2010年10月18日月曜日

クールベ

クールベ

最後のロマン派

若かりし頃、クールベは昼はボヘミアン、夜はまったく別の市民生活を過ごしていた。夜は若い紳士として生活しながら、昼は生きたモデルのデッサンに没頭した。

「絵画が抽象に堕することを望まないならば、芸術を構成する一つの要素だけが支配してはならない。デッサン、色彩、構図、その他の様々な表現手段が調和して、初めて芸術は成り立つのだ。」

女装して仮面舞踏会へと赴くクールベ。

「私は自分の藝術も、他の流派の藝術も教えることは出来ない。なぜなら、私は芸術の授業というものを否定するからだ。芸術は全く個人的な事柄であり、どんな芸術家の作品も彼自身のインスピレーションと、伝統の研究によって育まれた能力を表現したものに他ならないからだ。」

クールベはアカデミーに背を向けた時、有力な教授達の指示を失った。彼の状況は、困難なものであった。クールベは名をなすためには戦略を持たなければいけないことを早くに悟った。  個展の開催、ネットワークの構築、マスコミの利用。現代にも通じる技をクールベはなしていた。
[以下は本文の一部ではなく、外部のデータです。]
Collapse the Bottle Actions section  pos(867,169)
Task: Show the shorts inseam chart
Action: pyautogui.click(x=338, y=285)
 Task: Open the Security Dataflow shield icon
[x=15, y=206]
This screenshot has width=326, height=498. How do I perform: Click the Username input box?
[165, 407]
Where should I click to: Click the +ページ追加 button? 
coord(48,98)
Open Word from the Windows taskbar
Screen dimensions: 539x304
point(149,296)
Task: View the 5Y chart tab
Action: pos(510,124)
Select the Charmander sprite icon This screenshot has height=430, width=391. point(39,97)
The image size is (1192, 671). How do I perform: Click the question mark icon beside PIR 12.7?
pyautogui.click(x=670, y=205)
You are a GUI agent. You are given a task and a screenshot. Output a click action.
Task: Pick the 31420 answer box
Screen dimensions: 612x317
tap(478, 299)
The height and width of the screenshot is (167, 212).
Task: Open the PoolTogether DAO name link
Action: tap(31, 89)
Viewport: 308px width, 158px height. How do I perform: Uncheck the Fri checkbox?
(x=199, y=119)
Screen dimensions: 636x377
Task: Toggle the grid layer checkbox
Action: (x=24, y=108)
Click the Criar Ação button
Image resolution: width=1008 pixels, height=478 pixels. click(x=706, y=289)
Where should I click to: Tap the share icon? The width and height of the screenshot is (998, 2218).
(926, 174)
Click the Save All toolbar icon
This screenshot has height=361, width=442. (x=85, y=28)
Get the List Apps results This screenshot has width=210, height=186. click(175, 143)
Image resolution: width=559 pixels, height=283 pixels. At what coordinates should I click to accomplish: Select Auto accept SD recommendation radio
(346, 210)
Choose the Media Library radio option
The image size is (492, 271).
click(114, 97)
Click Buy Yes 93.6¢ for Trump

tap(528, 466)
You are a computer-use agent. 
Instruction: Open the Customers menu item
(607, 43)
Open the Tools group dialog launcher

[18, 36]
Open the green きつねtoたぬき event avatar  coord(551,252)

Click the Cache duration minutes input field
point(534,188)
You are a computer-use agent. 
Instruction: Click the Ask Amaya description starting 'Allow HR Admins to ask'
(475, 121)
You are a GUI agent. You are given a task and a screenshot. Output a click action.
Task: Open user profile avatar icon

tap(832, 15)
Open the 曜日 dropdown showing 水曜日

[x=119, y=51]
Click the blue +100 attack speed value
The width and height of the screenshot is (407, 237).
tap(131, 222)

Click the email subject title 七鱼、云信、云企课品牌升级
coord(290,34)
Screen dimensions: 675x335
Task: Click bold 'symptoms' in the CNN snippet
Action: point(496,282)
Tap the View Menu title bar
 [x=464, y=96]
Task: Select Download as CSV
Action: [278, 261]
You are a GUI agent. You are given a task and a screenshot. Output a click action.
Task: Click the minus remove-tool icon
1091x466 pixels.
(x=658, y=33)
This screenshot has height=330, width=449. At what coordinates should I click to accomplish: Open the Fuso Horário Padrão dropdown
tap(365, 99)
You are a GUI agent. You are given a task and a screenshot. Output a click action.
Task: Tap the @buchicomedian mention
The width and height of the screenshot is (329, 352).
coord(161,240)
国の歴史画家への後援:ドラクロワの製作した天井画や壁画などのフレスコ作品は全て国の注文によって生まれたもの。

オルナンの埋葬(300×660):民衆の出来事を歴史画の地位にまで高めた作品。大作の歴史画をみてきたサロンの訪問者を驚かせた。

19世紀後半の絵画は、現実を再現するということに特別の重きを置くという限りで一貫して写実的になっていった。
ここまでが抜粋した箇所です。